From the data below, pull out each line containing the word "Viewport".

• [Excerpt from a dataset]:
-- Start --

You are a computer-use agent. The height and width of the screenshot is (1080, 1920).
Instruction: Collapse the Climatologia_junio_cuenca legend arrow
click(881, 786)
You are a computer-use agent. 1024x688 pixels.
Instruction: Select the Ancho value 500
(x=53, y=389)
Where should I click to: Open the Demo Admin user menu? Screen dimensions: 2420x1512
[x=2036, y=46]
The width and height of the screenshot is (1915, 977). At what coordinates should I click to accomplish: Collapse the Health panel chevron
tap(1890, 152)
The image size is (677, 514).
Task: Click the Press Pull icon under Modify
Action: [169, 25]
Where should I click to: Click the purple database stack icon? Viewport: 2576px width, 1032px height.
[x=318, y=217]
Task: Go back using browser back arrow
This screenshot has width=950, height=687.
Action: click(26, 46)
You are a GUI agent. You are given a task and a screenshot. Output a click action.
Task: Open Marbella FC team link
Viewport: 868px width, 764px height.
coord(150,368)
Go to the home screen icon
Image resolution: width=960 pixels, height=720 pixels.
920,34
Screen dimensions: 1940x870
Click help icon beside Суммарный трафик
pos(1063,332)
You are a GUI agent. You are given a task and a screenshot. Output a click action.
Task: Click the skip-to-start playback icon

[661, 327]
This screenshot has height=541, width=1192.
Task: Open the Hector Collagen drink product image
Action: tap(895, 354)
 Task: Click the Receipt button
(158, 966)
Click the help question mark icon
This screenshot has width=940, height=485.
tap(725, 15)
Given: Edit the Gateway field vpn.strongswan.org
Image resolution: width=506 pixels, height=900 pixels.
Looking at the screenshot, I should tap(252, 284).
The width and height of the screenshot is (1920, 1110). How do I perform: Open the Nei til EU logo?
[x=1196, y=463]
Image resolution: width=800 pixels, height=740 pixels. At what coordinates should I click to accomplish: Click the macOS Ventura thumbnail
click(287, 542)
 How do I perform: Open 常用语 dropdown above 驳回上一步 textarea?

-- End --

• [Problem solution]:
Where should I click to: Click the purple database stack icon? Viewport: 2576px width, 1032px height.
Viewport: 868px width, 764px height.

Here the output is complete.